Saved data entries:
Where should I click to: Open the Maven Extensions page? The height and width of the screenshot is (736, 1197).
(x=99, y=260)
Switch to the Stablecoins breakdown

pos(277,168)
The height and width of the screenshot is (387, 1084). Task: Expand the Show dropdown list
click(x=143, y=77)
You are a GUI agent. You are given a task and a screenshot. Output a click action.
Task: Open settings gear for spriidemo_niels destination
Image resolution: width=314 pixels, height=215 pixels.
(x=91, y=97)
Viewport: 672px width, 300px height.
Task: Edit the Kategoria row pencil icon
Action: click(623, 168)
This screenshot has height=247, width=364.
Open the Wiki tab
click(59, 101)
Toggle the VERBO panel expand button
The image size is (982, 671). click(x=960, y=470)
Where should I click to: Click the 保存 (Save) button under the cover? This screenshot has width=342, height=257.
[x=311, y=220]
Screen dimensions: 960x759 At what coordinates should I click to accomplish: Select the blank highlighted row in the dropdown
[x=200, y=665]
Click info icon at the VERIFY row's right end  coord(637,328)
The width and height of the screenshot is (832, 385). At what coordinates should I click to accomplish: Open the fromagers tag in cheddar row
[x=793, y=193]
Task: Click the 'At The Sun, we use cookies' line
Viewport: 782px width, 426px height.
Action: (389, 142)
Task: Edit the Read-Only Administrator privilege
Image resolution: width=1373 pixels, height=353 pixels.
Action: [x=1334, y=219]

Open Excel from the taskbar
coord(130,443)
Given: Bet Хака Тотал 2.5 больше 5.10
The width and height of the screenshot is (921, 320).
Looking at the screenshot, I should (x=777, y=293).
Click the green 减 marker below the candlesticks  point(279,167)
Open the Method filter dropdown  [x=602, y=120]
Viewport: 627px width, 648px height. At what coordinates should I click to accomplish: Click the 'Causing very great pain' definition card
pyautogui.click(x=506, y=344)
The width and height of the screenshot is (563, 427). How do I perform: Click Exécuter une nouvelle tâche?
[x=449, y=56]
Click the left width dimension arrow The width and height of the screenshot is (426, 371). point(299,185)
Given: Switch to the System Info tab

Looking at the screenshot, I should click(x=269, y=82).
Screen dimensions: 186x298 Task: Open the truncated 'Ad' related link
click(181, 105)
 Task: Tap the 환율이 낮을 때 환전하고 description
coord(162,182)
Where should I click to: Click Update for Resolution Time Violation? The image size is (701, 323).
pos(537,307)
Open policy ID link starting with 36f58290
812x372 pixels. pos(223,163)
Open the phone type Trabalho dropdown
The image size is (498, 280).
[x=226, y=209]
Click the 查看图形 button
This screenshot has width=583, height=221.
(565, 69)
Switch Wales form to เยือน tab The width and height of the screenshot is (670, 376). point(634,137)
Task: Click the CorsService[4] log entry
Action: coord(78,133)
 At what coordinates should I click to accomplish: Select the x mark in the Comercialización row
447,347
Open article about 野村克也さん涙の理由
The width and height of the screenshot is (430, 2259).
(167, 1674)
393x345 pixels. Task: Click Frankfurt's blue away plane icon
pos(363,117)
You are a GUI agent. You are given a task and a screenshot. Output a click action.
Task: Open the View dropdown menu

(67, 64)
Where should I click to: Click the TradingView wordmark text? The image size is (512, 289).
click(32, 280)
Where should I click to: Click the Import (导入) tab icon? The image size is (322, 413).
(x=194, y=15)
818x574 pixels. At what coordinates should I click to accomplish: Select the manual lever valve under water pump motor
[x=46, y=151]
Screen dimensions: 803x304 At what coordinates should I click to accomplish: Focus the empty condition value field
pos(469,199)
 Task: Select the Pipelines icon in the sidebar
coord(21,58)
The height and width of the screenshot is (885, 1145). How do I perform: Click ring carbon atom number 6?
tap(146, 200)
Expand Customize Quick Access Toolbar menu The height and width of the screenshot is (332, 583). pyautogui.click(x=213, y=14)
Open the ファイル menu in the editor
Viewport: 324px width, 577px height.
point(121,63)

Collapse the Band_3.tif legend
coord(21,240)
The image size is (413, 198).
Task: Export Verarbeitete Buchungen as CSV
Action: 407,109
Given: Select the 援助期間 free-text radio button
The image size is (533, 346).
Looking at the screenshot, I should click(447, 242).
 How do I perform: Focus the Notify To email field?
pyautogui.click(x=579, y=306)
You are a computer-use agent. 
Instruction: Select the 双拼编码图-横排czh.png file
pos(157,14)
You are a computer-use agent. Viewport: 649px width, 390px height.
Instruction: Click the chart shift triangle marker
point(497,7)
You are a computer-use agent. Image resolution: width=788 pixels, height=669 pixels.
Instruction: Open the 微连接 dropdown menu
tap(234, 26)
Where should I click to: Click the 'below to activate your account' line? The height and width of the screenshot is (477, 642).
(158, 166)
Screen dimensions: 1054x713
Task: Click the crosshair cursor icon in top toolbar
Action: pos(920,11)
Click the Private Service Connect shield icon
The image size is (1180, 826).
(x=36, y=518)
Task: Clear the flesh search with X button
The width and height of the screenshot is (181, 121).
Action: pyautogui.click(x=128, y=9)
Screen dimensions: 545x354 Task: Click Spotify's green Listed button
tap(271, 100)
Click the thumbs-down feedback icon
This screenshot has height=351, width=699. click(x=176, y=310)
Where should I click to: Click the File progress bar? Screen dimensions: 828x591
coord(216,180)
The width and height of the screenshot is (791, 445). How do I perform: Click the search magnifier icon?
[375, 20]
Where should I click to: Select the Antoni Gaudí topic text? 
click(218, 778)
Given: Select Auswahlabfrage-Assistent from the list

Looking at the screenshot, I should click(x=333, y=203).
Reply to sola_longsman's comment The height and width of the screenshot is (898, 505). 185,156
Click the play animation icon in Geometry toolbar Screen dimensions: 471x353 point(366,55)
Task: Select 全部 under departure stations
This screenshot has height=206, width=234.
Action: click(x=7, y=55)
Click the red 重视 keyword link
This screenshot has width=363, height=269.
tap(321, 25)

- Try it -
Only the number is wanted: count the lines of the records that hold the word "computer".

- Reply to the exercise -
3